Banfield, 20 of Mc Carthy Street, Cantaro Village, Santa Cruz, was last seen leaving her work place–RBL's Independence Square branch–around 4 pm last Monday. She had told her mother, Sherry-Ann Lopez, via phone she was leaving work to purchase items at IAM and company.
Her decomposing body was found last Thursday in a storeroom of the third floor of the building located at Charlotte Street, Port-of-Spain.
Taylor said criminals had become so brazen that they were unafraid of the police and of being locked up, adding that jail had become "a nice thing where there were cellphones and even a flat screen TV."
The priest also lambasted the Police Service for its poor response when his own church was recently robbed. He said he had given the police footage from CCTV cameras showing a man pretending to be a member of the congregation before stealing the offering and calmly walking out of the church.
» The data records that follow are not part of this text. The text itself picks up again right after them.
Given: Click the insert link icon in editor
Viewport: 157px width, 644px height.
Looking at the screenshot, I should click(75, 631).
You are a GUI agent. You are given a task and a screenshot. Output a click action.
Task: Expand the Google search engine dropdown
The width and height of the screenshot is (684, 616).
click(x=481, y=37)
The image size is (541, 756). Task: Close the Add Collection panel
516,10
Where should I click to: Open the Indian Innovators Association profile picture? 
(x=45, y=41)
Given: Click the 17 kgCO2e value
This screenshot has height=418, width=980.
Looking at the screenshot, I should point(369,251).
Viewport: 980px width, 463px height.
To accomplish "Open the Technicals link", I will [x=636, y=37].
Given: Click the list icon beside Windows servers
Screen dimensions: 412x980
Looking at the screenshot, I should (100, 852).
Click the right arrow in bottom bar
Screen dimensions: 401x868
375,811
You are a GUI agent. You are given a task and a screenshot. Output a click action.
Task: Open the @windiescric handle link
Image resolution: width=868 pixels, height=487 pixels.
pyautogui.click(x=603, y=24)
"After I put everything on a flash drive and give it to the police, the policeman turn and ask me, 'Well father, what you want to do?' Imagine that. I should have told him show me where the man is so I could run after him myself," Taylor said.
He called for prayers to be offered up to the Police Service, which he said desperately needed to weed out its rogue cops.
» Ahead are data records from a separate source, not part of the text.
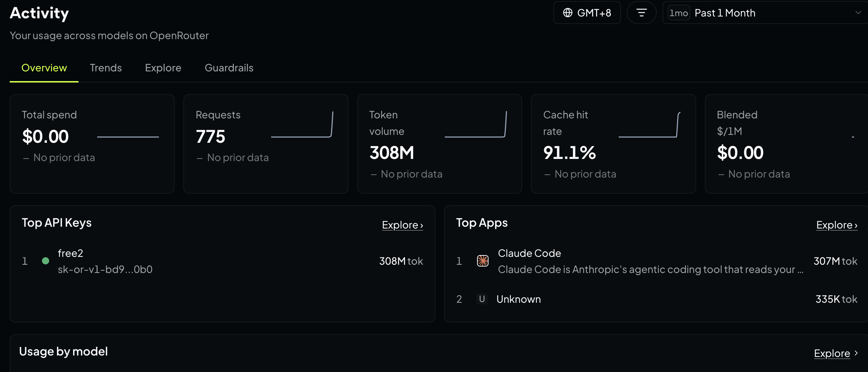
Task: Click Explore link in Usage by model
Action: point(836,353)
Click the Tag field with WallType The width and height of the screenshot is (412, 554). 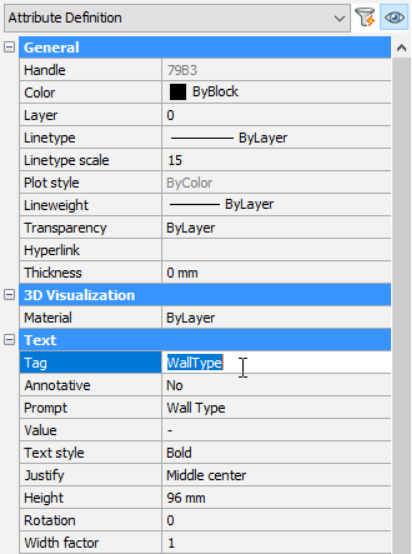coord(276,363)
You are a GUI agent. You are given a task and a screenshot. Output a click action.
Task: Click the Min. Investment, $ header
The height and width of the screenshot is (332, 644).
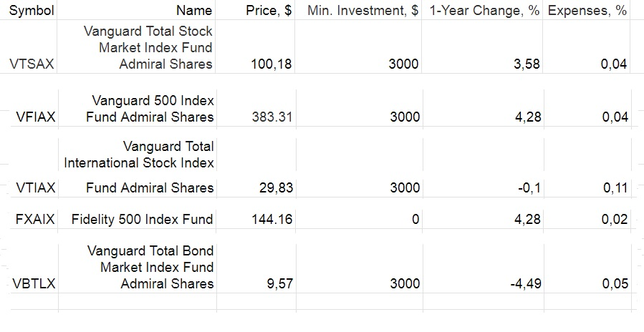pos(362,11)
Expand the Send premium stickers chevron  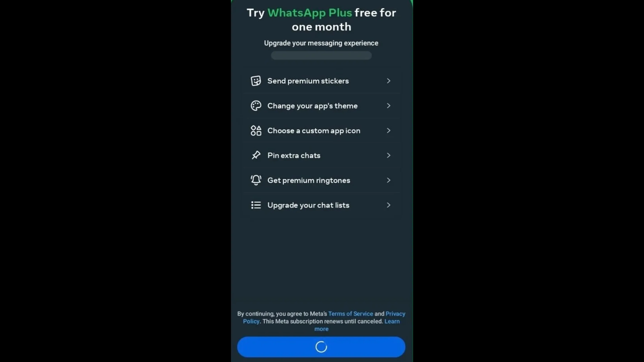(389, 81)
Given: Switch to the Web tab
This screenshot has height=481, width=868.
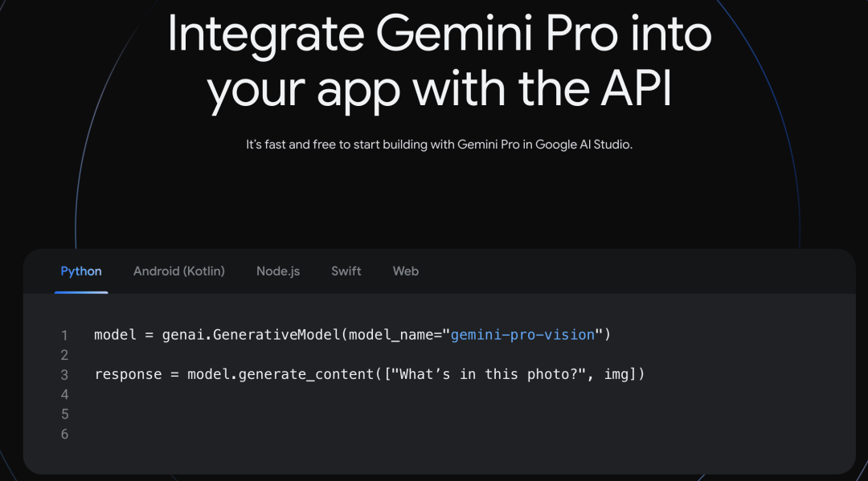Looking at the screenshot, I should [406, 271].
On the case where a murder accused was allowed to conduct business at a bank unsupervised by police, Taylor said, "That is how we operating now. Somebody smoking something."
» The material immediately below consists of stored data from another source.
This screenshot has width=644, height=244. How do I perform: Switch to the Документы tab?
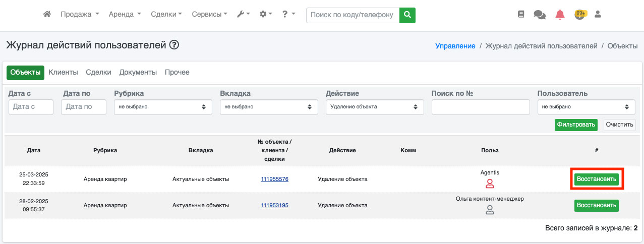click(x=138, y=73)
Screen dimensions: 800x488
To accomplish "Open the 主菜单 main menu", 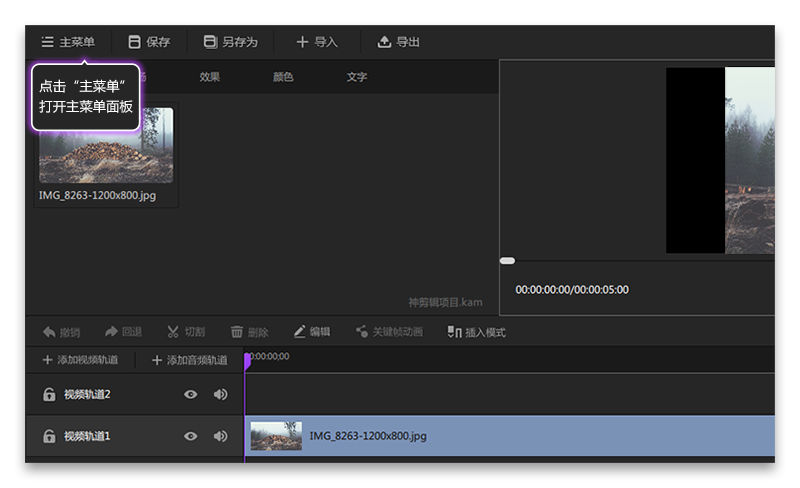I will (67, 42).
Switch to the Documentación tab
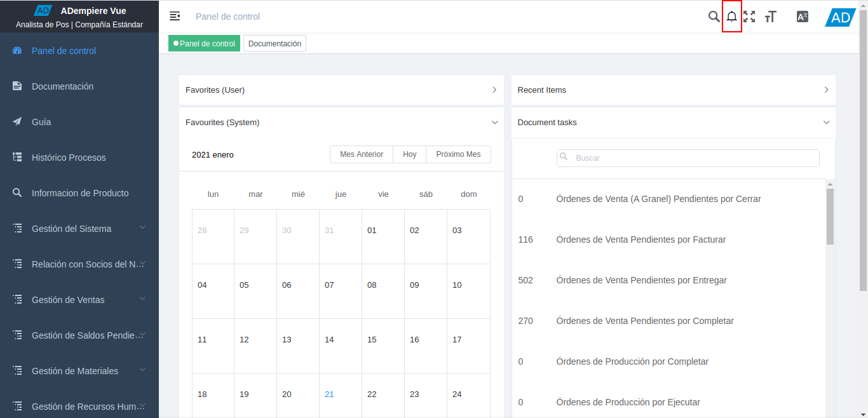This screenshot has width=868, height=418. [275, 44]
He called on the congregation and the wider community to join forces to combat the crime scourge, firstly by taking communities back from criminal elements. He said discussions were being held to have activities within the parish so that peace could be restored.
Taylor's sermon was not the only case in which citizens showed their disgust over Banfield and other people's murders over the weekend. There were two public events in memory of Banfield yesterday in Port-of-Spain, while the families of those murdered over the weekend also spoke openly about the crime scourge and the police and Government's inability to get a handle on it.
Asked after the Mass whether the death penalty would be a deterrent, Taylor said no one, not even criminals, wanted to die, adding, however, that the death penalty must be exercised frequently. He said personally he did not hold the position that the death penalty should be abolished.
"Secondly, it must be a form of retribution. There must be a form of punishment to suit the crime. When you commit murder the penalty is your life and that is what the scripture says," he said.
"And the State also has the duty to protect its citizens, because when a person's life is gone they cannot repeat crimes but when a person gets 15 years and they come out they can repeat what has happened."
On whether he was worried there may backlash regarding his statements, Taylor said, "I think for myself."